--- Dataset entries Enclosed Below ---
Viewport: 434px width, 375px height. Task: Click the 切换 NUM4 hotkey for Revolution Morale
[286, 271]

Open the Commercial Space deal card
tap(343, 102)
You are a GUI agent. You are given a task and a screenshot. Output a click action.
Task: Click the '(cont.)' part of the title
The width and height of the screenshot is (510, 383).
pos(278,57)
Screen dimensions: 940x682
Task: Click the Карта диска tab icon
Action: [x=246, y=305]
--- End of Enclosed Dataset entries ---
--- Dataset entries Enclosed Below ---
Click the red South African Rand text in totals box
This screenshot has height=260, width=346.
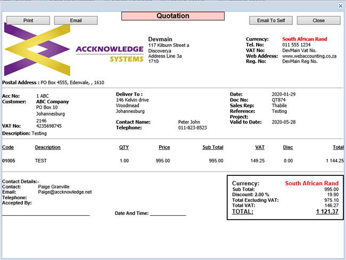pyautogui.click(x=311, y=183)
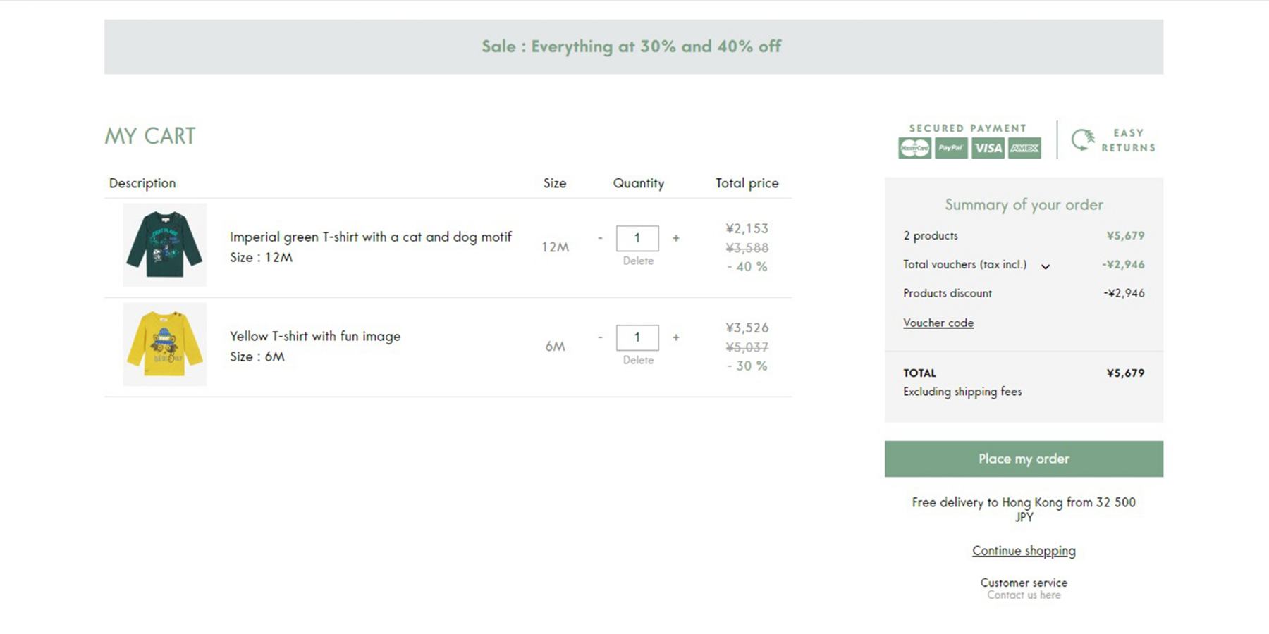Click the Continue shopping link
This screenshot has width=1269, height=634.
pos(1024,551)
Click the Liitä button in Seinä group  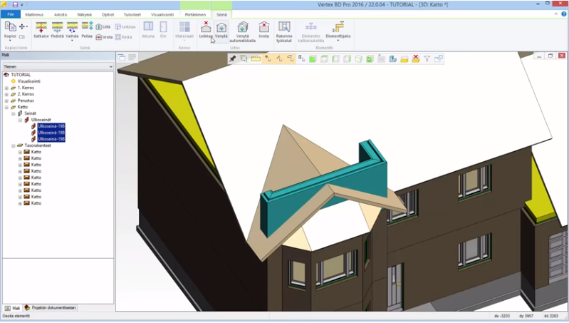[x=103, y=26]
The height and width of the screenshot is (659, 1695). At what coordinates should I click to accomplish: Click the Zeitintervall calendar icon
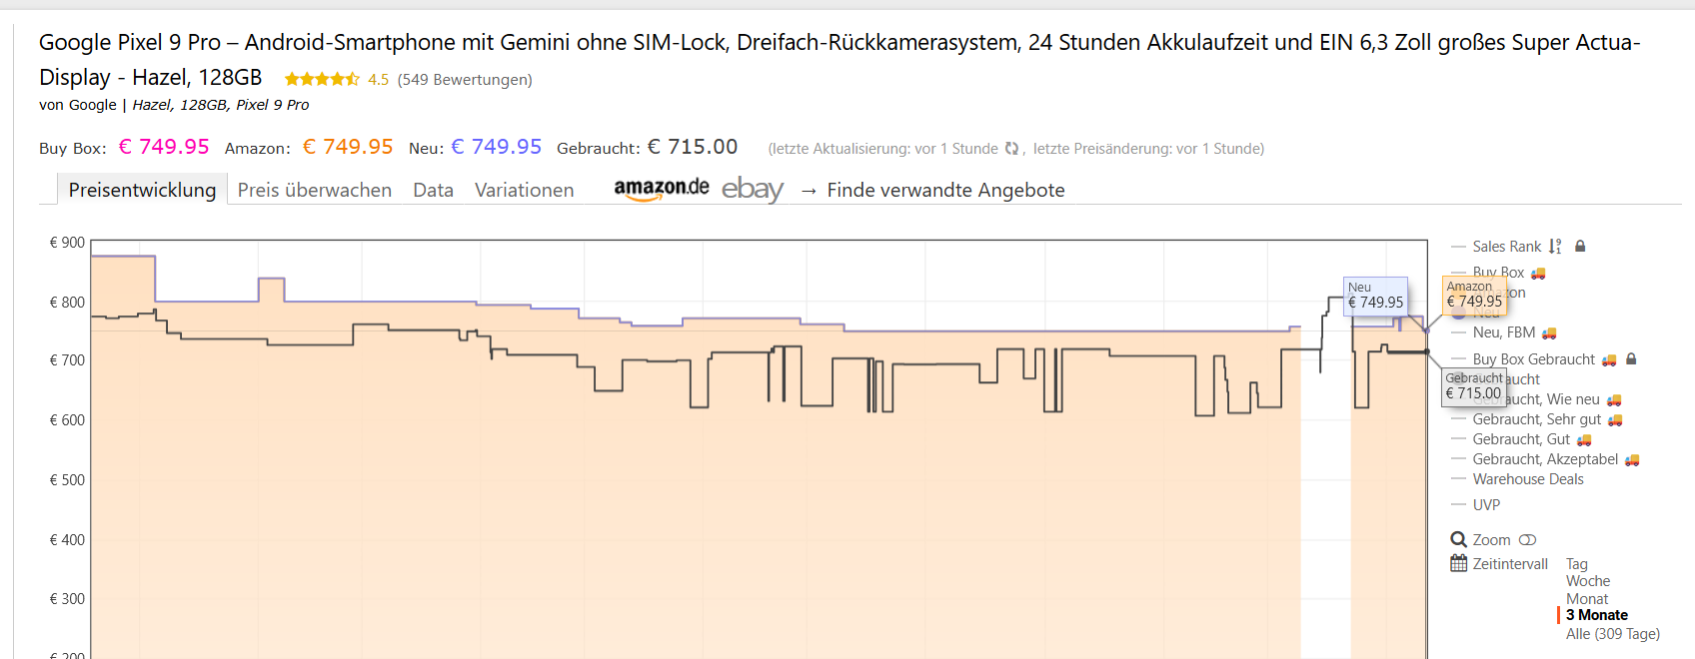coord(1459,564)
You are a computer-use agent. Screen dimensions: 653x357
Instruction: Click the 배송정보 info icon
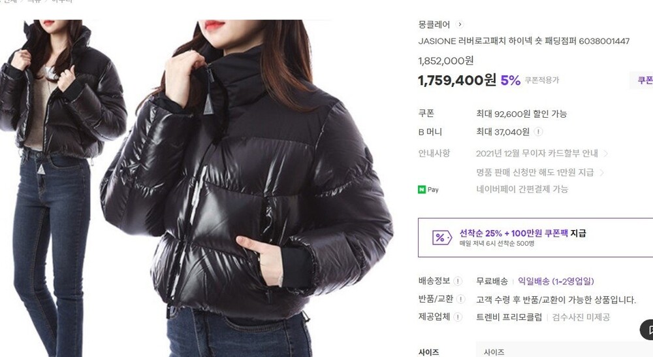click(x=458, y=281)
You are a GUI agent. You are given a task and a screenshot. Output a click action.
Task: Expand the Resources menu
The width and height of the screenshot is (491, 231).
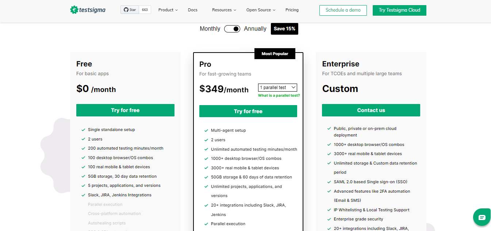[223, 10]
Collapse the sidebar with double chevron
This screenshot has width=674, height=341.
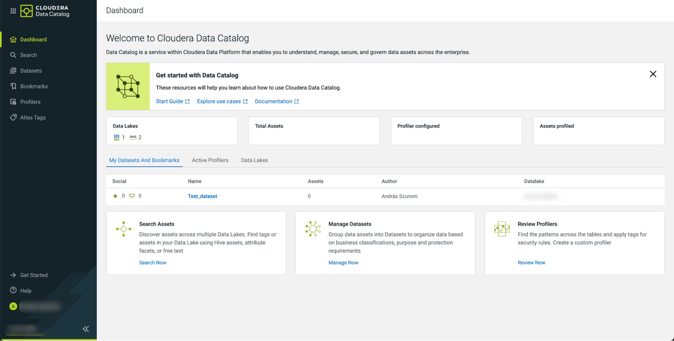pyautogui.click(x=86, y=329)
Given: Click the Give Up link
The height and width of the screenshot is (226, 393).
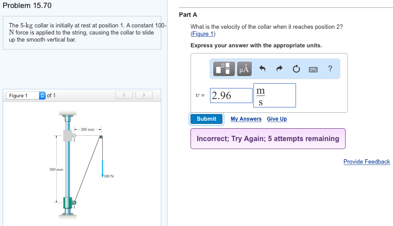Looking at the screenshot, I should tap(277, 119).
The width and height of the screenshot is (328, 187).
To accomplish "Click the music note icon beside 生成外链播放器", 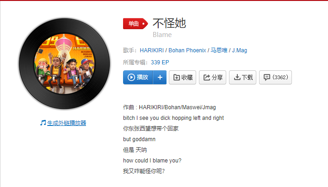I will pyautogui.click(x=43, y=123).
--- End of Enclosed Dataset entries ---
▶ [What this task involves] Would you retype the lines above from the one with "Viewport: 434px width, 375px" down to the one with "Task: Click the '(cont.)' part of the title", word for word, both ends included and no other lines?

▶ [Solution for this problem]
Viewport: 434px width, 375px height. Task: Click the 切换 NUM4 hotkey for Revolution Morale
[286, 271]

Open the Commercial Space deal card
tap(343, 102)
You are a GUI agent. You are given a task and a screenshot. Output a click action.
Task: Click the '(cont.)' part of the title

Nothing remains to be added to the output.